— START OF Task data —

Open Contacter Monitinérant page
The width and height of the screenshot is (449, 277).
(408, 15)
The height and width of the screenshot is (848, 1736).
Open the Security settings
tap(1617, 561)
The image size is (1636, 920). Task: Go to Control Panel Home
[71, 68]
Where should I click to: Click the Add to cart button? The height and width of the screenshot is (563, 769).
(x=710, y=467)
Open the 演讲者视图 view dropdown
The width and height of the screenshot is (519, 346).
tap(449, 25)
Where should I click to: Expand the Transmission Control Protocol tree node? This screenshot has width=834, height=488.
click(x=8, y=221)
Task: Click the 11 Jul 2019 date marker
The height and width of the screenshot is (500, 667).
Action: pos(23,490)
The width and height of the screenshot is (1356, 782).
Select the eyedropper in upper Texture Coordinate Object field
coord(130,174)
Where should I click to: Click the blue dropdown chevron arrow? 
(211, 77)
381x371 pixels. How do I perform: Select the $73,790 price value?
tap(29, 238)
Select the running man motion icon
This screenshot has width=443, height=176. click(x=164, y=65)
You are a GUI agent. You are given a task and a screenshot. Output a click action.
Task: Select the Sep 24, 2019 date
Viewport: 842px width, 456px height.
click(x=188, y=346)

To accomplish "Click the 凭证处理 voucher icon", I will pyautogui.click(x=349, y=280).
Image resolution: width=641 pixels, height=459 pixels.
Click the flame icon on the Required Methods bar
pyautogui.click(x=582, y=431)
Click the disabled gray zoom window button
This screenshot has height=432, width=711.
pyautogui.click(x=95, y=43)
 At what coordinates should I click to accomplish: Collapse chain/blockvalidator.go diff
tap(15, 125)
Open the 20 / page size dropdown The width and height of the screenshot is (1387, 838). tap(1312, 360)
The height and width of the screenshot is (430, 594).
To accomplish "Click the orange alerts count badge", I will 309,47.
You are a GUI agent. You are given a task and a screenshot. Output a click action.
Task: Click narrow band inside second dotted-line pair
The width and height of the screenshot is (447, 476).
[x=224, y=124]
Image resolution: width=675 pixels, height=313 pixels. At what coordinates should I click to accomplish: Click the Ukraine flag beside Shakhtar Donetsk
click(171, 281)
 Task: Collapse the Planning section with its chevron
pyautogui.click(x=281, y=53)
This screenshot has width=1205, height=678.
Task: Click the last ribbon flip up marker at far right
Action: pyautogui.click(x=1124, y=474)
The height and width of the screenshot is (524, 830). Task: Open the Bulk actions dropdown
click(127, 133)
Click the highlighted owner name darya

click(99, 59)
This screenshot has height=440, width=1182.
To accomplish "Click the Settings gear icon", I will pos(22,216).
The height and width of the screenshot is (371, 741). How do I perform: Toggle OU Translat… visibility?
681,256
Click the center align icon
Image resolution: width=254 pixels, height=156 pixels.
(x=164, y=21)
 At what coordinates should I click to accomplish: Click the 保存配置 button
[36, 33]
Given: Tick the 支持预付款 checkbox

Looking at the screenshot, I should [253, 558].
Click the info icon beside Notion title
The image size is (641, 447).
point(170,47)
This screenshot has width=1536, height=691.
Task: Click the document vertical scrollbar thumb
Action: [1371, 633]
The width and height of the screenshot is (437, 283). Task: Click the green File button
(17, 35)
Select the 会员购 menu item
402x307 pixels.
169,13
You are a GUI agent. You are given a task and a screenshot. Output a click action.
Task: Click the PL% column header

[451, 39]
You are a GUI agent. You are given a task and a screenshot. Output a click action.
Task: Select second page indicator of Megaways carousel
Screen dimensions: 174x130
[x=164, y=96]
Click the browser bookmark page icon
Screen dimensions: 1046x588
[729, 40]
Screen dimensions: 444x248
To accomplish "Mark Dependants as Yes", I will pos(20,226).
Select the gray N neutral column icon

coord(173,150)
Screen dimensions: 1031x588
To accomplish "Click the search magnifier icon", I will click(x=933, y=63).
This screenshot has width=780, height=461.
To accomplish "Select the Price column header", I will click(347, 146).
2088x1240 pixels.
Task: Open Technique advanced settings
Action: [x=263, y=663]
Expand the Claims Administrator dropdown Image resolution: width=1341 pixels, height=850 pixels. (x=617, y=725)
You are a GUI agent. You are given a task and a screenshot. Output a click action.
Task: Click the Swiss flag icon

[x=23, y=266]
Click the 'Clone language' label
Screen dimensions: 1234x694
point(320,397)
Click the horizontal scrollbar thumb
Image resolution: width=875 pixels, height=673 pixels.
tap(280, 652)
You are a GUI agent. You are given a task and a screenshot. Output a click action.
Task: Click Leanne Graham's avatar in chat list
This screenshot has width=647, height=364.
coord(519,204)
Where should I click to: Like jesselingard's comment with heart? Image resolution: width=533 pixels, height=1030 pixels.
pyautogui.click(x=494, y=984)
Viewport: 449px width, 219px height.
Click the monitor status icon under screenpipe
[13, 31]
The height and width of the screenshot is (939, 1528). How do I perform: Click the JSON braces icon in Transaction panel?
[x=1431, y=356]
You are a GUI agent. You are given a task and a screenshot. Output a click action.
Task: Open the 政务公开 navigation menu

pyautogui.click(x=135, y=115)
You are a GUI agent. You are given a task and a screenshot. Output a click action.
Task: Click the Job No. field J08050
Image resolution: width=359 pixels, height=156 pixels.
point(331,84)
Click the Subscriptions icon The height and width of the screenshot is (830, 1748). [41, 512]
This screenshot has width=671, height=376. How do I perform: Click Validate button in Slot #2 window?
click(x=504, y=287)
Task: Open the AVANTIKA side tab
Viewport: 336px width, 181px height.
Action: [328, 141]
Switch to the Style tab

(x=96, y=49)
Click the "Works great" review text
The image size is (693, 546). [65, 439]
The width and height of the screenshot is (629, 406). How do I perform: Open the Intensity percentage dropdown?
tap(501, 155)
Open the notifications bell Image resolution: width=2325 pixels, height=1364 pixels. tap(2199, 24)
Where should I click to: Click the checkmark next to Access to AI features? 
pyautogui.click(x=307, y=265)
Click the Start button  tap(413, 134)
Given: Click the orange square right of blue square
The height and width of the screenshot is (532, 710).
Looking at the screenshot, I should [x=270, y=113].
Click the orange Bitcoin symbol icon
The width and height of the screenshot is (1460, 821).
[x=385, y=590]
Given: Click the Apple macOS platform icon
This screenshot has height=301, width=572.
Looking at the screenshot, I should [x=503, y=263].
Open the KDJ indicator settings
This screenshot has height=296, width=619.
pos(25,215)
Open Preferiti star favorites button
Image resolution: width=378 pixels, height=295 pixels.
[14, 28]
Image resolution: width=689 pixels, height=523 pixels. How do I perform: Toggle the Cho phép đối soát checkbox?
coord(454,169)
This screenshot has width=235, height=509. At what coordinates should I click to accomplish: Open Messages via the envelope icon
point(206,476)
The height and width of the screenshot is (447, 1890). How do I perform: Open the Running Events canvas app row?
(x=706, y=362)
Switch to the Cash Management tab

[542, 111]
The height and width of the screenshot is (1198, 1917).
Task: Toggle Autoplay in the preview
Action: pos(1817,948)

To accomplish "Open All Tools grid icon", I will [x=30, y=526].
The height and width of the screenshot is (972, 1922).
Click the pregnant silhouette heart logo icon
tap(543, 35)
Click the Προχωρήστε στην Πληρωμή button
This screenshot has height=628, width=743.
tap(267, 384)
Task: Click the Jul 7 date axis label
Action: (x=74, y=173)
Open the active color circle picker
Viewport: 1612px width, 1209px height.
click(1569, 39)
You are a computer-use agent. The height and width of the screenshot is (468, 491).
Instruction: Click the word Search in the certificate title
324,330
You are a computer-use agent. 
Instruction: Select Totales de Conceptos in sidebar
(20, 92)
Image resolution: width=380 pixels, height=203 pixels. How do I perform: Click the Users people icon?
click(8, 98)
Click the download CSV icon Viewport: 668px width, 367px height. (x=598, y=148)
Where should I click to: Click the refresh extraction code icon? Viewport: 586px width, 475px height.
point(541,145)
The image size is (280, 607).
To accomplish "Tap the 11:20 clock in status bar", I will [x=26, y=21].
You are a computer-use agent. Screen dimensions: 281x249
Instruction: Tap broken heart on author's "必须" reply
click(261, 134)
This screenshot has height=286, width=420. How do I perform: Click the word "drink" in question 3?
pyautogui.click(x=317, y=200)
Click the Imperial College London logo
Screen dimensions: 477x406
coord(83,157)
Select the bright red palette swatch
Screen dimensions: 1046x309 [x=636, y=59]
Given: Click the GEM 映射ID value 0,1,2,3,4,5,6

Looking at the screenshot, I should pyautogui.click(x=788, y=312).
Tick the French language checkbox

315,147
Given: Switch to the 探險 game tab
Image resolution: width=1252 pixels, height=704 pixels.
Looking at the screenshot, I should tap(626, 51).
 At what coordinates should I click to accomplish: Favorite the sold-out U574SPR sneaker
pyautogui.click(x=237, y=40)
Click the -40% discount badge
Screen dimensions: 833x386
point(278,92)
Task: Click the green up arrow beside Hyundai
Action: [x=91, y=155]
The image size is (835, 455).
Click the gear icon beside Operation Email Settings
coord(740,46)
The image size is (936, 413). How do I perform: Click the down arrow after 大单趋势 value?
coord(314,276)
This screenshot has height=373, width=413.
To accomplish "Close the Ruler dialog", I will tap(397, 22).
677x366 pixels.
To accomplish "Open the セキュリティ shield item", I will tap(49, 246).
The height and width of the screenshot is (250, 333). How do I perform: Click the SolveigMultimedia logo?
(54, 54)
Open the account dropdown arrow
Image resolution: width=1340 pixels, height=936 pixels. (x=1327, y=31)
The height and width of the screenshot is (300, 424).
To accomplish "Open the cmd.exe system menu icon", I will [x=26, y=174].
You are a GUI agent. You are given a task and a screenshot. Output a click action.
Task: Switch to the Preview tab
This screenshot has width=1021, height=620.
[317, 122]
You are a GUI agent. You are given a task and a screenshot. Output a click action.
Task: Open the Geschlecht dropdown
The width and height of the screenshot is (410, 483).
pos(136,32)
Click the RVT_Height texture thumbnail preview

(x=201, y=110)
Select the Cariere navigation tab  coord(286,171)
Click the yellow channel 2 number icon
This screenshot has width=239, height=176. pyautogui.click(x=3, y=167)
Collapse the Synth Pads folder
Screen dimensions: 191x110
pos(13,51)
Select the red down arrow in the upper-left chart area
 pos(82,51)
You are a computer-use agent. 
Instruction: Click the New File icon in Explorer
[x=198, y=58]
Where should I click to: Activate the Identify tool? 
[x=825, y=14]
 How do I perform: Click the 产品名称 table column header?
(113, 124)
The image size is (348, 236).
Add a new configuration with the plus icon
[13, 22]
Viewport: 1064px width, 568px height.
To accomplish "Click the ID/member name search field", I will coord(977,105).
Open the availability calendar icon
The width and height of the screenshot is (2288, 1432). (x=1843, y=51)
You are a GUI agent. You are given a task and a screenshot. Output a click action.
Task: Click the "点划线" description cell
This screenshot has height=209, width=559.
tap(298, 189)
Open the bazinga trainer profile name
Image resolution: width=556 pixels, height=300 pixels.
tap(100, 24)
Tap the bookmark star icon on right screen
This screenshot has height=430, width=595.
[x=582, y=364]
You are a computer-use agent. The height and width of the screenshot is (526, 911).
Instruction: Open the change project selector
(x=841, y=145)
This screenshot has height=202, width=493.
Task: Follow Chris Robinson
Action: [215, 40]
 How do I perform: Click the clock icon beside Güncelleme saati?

— END OF Task data —

Exercise instructions —
List every line of the data above that contains the word "Toggle", treating uppercase and lowercase letters as different.

Written response —
The height and width of the screenshot is (371, 741). How do I perform: Toggle OU Translat… visibility?
Image resolution: width=689 pixels, height=523 pixels. How do I perform: Toggle the Cho phép đối soát checkbox?
Task: Toggle Autoplay in the preview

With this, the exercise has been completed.